▸ **What to work on**
Take every line from the data that has the word "using" in it.

▸ **Information given**
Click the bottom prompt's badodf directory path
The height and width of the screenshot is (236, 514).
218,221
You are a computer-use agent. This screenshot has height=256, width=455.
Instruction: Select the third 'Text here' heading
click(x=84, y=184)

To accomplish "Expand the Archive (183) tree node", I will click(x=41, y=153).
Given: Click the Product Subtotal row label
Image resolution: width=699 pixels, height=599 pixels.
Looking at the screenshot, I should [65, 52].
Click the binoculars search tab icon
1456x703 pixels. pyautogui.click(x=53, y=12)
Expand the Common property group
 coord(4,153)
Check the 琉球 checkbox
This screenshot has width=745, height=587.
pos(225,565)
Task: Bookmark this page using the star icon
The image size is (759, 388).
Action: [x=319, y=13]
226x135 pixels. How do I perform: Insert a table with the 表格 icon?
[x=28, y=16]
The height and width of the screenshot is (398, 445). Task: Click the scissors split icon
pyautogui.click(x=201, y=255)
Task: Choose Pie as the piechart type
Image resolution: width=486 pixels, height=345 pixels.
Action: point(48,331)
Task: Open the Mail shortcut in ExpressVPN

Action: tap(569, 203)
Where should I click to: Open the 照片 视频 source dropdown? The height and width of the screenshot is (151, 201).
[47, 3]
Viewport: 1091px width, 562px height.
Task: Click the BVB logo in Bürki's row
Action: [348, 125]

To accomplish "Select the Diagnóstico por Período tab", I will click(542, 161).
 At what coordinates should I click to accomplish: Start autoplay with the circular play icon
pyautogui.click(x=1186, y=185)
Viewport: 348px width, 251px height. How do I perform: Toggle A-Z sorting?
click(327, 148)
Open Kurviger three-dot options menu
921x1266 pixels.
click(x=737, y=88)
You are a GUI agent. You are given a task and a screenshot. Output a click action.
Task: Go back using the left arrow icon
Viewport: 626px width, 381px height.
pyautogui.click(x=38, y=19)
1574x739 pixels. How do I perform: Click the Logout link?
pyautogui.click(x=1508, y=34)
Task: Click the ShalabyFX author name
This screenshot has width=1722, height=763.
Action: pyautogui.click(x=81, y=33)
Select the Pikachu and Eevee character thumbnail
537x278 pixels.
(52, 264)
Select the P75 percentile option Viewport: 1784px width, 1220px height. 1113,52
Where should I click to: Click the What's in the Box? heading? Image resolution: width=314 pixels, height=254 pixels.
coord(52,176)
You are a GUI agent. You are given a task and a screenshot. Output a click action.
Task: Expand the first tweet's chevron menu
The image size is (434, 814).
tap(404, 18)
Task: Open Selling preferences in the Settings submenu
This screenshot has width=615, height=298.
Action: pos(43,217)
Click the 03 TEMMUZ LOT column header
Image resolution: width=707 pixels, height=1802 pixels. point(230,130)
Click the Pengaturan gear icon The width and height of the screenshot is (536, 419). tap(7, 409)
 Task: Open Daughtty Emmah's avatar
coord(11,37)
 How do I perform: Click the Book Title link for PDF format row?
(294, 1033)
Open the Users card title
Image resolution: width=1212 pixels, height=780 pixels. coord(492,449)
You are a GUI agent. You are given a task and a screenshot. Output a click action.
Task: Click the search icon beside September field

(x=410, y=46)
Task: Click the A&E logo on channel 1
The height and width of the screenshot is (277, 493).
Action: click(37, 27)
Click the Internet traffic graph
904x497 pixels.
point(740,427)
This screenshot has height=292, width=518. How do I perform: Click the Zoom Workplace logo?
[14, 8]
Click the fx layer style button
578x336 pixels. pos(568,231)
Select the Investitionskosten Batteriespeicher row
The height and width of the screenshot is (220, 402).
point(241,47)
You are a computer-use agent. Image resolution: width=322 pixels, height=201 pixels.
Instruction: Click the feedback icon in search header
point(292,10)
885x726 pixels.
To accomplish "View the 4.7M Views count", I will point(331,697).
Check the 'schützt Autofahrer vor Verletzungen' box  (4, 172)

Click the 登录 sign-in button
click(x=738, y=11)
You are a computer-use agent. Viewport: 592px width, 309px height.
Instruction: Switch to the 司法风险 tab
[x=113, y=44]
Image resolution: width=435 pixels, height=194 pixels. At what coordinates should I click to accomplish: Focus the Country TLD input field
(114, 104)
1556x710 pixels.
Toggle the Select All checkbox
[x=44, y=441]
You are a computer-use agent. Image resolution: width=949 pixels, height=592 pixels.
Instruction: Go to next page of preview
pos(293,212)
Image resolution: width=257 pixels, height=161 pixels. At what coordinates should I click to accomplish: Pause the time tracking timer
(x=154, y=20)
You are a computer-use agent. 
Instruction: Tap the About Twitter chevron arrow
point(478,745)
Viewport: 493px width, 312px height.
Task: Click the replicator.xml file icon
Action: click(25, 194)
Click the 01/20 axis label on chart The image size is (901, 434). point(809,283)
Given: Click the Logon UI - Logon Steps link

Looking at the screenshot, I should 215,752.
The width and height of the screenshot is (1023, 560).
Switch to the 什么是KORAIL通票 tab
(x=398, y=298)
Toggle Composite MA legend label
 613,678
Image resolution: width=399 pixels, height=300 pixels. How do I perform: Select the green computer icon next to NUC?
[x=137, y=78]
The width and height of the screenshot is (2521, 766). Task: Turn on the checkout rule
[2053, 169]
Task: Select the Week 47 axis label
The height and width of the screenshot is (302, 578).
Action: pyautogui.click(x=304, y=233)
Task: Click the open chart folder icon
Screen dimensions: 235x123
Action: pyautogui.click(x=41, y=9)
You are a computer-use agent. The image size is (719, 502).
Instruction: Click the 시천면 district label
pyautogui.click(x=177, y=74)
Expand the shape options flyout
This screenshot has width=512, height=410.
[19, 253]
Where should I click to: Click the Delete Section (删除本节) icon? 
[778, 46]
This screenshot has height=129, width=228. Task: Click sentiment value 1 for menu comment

▸ **Solution to this problem**
Task: Bookmark this page using the star icon
Task: Go back using the left arrow icon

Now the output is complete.